Researchers sought to explore the durability of gefapixant 45 mg twice daily for treatment of refactory/unexplained chronic cough through analysis of patient-reported outcome (PRO) data from the COUGH-1 and -2 trials (ClinicalTrials.gov Identifiers: NCT03449134 and NCT03449147, respectively) evaluating the benefit and safety of gefapixant over a 1-year period.

In the clinical trials, gefapixant 45 mg was associated with statistically significant improvement in refractory/unexplained chronic cough vs placebo (whereas gefapixant 15 mg was not). The research letter authors therefore analyzed PROs obtained through week 52 for gefapixant 45 mg vs placebo. These PROs included the Leicester Cough Questionnaire (LCQ), cough severity visual analog scale (VAS), and Cough Severity Diary (CSD). Efficacy was assessed with least-squares (LS) means over time and responder analyses with use of definitions of clinically meaningful improvement at weeks 12, 24, and 52.

Adverse events (AEs) were evaluated at screening, baseline, and randomization, every 4 weeks until week 24, and then every 7 weeks thereafter. Taste-related AEs including dysgeusia, ageusia, hypogeusia, or related terms were prespecified for analysis. Post-hoc analyses were performed for discontinuation due to a taste-related AE, time to discontinuation due to a taste-related AE, and time to resolution of taste-related AEs.

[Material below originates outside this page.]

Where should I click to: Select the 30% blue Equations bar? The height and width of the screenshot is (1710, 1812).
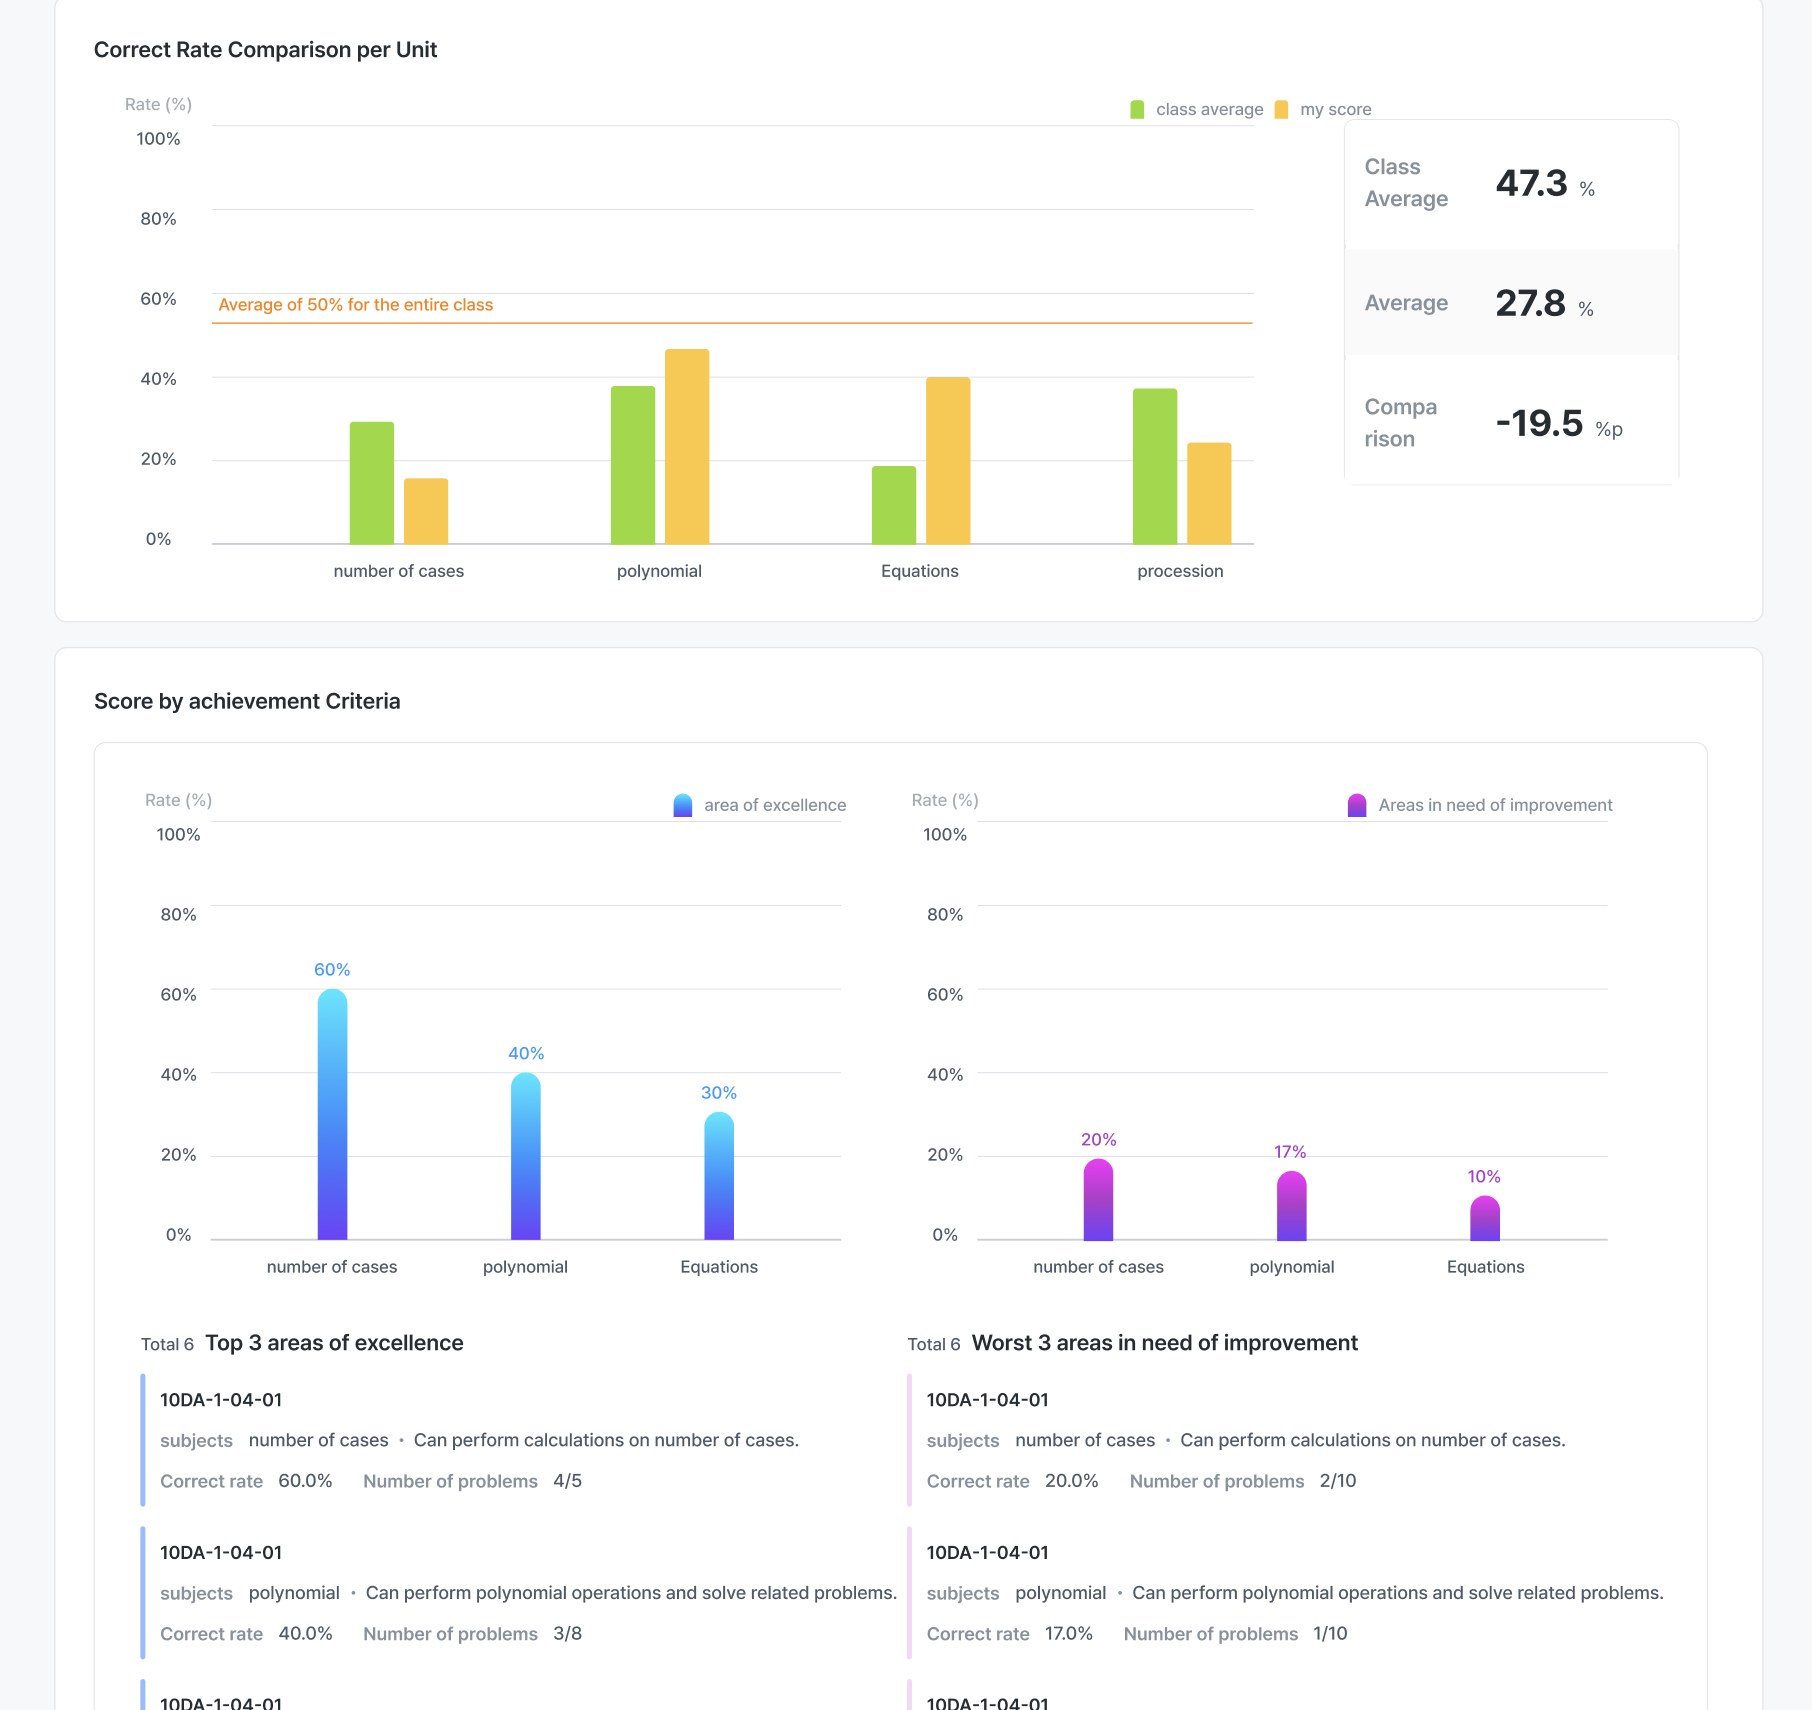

The pooled population included 2044 participants in 3 treatment arms, of whom 1631 continued in the extension periods and 1534 completed 52 weeks of treatment. The participants were primarily female (75%) and White (80%), and their mean cough duration was 11.3 years. A total of 683 participants were treated with gefapixant 45 mg BID, and 675 participants received placebo.

Least-squares mean PROs in the placebo and gefapixant groups improved during the 52 weeks, with greater improvement occurring for those who received gefapixant 45 mg twice daily vs placebo. For each PRO, the odds of having a clinically meaningful response were improved for gefapixant 45 mg vs placebo at each time point.

At week 52, odds ratios in favor of gefapixant were 1.72 (95% CI, 1.31, 2.27) for an LCQ showing improvement of at least 1.3 points; 1.47 (95% CI, 1.15, 1.89) for a VAS showing at least a 30 mm improvement; 1.62 (95% CI, 1.23, 2.15) for a CSD showing at least a 1.3-point improvement; and 1.57 (95% CI, 1.21, 2.03) for a CSD showing at least a 2.7-point improvement.

A higher proportion of participants had at least 1 taste-related AE in the gefapixant 45-mg twice daily arm (65.4%) vs the placebo arm (7.0%) at week 52. In addition, a higher proportion of participants discontinued owing to a taste-related AE in the gefapixant group (13.9%) vs the placebo arm (0.3%). Half of the discontinuations due to taste-related AEs in the gefapixant group occurred in the initial 4 weeks of treatment.

In an analysis of follow-up data collected after the database lock in December 2021, 7 of the 683 participants using gefapixant had unresolved taste-related AEs, compared with 6 of 675 participants in the placebo group.

“These data indicate that gefapixant may be an important, durable treatment for refractory chronic cough or unexplained chronic cough, which are long-lasting conditions with a significant unmet need for safe and effective treatments,” the authors of the research letter concluded.

Disclosure: Funding for this research was provided by Merck Sharp & Dohme LLC, a subsidiary of Merck & Co, Inc. Please see the original reference for a full list of disclosures.